▸ **Material shown**
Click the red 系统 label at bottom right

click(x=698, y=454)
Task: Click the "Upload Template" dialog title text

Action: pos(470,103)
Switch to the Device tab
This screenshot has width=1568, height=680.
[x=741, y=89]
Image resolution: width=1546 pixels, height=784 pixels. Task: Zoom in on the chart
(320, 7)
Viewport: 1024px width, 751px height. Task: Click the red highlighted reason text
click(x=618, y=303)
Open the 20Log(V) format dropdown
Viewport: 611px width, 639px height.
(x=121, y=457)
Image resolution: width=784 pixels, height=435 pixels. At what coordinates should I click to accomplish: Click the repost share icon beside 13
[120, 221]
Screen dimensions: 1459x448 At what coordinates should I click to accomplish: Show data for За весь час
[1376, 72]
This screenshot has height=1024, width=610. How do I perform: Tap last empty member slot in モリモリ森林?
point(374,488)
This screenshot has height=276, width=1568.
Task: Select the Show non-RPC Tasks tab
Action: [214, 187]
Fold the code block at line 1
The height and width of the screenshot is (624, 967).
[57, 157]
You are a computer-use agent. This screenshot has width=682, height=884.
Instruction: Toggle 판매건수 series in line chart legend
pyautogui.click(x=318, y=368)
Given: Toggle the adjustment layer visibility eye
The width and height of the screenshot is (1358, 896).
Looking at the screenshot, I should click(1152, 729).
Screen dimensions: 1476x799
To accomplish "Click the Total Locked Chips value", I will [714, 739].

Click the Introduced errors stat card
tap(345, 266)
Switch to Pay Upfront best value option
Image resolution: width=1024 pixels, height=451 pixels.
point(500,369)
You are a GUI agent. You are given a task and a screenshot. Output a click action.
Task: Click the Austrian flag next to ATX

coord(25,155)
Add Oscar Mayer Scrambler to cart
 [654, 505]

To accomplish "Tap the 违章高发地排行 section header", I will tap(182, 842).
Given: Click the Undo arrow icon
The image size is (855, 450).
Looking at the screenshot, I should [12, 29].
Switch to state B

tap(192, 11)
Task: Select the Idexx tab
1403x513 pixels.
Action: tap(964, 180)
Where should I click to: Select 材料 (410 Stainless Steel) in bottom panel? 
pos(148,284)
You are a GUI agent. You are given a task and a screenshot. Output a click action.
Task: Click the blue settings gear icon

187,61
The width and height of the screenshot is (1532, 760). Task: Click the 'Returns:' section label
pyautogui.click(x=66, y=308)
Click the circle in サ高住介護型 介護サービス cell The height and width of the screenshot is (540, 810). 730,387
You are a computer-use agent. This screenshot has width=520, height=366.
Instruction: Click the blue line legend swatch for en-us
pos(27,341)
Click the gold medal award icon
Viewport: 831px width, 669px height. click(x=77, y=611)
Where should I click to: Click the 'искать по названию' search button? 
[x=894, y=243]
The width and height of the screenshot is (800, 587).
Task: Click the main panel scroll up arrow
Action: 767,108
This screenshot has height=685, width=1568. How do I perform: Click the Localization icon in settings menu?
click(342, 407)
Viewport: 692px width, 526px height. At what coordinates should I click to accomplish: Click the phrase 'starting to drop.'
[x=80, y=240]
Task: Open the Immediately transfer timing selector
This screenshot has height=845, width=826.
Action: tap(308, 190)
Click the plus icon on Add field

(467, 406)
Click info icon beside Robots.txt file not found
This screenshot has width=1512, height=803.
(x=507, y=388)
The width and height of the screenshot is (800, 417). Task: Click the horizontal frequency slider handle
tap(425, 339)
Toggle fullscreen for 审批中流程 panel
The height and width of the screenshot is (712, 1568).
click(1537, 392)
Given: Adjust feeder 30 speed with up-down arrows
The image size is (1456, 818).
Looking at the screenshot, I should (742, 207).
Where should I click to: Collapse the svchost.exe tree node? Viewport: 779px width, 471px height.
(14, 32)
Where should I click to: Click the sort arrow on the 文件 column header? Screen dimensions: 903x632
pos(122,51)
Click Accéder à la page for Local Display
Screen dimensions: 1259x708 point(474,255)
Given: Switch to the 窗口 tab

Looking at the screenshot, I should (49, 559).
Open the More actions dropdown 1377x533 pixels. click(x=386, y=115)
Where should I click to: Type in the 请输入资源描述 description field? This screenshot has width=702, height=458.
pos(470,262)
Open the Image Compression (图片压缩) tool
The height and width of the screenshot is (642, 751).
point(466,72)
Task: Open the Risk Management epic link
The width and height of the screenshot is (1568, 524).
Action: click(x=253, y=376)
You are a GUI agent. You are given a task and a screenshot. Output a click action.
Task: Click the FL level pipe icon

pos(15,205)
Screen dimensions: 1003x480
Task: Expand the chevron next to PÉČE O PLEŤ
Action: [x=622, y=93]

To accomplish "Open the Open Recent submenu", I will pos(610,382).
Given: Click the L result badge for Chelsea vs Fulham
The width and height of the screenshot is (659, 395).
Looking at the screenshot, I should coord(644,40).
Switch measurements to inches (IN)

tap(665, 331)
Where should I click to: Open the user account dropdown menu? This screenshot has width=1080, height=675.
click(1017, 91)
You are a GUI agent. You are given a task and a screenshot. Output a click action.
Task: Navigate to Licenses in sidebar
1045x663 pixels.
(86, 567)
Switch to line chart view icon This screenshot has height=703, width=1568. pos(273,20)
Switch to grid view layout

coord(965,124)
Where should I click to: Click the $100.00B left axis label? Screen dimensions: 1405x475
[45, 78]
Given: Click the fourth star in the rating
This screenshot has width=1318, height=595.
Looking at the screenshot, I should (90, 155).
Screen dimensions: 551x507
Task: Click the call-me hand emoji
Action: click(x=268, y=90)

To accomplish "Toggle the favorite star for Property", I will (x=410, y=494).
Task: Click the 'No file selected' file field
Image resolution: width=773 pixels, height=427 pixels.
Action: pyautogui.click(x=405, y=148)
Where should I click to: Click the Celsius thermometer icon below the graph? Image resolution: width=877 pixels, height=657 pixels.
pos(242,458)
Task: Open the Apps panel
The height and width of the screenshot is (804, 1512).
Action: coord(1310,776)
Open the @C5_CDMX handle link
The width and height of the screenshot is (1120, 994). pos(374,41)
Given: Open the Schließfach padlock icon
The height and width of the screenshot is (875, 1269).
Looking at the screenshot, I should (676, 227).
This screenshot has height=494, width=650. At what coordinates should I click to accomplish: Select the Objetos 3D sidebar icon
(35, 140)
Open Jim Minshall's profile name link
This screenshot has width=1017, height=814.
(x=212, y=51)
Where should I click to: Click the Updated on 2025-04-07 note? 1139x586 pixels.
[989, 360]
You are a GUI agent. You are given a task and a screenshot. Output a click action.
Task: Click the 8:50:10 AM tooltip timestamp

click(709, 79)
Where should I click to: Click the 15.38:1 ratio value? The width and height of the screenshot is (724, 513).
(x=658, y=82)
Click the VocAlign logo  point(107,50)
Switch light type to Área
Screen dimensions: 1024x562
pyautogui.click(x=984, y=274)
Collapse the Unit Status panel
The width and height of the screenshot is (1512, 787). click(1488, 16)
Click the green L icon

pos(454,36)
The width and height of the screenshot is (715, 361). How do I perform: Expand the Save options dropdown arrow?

▸ **Exercise aim**
From the data above, copy each line that holds "will".

▸ **Task response**
To accomplish "Click the Total Locked Chips value", I will [714, 739].
To accomplish "Tap the 违章高发地排行 section header", I will tap(182, 842).
To accomplish "Open the Open Recent submenu", I will pos(610,382).
To accomplish "Toggle the favorite star for Property", I will (x=410, y=494).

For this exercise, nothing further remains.